_TASK DESCRIPTION_.
Go through the entries and count the lines with the string "author" in them. Give only that number.

_SUPPLIED MATERIAL_.

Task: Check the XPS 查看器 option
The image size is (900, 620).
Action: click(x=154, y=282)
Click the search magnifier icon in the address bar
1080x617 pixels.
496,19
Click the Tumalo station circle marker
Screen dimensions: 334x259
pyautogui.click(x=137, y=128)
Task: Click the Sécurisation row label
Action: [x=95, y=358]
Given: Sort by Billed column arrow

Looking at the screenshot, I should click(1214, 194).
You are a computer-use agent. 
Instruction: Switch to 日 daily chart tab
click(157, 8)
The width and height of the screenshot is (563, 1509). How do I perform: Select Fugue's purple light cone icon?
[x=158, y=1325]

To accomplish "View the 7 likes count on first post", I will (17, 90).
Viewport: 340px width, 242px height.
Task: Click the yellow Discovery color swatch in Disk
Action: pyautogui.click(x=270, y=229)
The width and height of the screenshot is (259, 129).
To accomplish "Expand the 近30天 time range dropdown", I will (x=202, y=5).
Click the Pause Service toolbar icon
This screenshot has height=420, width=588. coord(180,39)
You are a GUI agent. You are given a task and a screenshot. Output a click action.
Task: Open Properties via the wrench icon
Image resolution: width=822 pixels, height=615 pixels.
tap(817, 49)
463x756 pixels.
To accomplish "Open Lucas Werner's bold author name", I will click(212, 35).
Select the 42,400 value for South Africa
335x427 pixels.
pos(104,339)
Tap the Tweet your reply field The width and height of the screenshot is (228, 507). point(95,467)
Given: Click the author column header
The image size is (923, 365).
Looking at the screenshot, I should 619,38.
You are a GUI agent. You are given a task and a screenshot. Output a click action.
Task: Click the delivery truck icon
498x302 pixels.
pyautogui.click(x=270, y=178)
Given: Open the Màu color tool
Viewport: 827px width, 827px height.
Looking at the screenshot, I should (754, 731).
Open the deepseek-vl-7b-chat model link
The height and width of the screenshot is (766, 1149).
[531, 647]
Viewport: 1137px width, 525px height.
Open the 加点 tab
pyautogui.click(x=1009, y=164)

_RESPONSE FOR THIS EXERCISE_.
2